INFORMATION PROVIDED —
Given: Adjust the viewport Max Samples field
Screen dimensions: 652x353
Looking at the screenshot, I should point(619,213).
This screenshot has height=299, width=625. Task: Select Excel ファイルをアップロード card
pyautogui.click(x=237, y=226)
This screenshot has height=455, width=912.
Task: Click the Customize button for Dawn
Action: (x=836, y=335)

==

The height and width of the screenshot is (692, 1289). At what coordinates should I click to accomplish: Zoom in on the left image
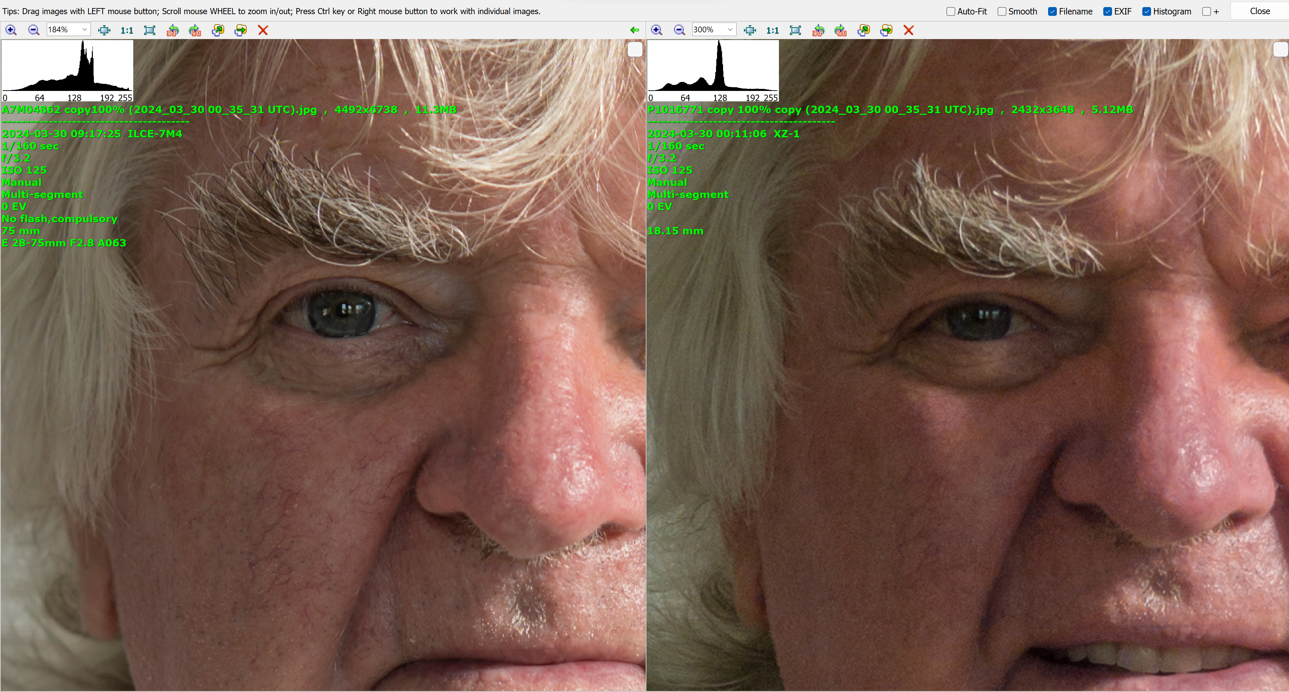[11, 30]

EXERCISE DETAILS — Rename "card" to "panel" in the lines starting at the line that has "This screenshot has height=299, width=625." and stopping after the line that has "Action: (x=836, y=335)". Return only those lines, with everything else unchanged.

REPLY TO THE TASK —
This screenshot has height=299, width=625. Task: Select Excel ファイルをアップロード panel
pyautogui.click(x=237, y=226)
This screenshot has height=455, width=912.
Task: Click the Customize button for Dawn
Action: (x=836, y=335)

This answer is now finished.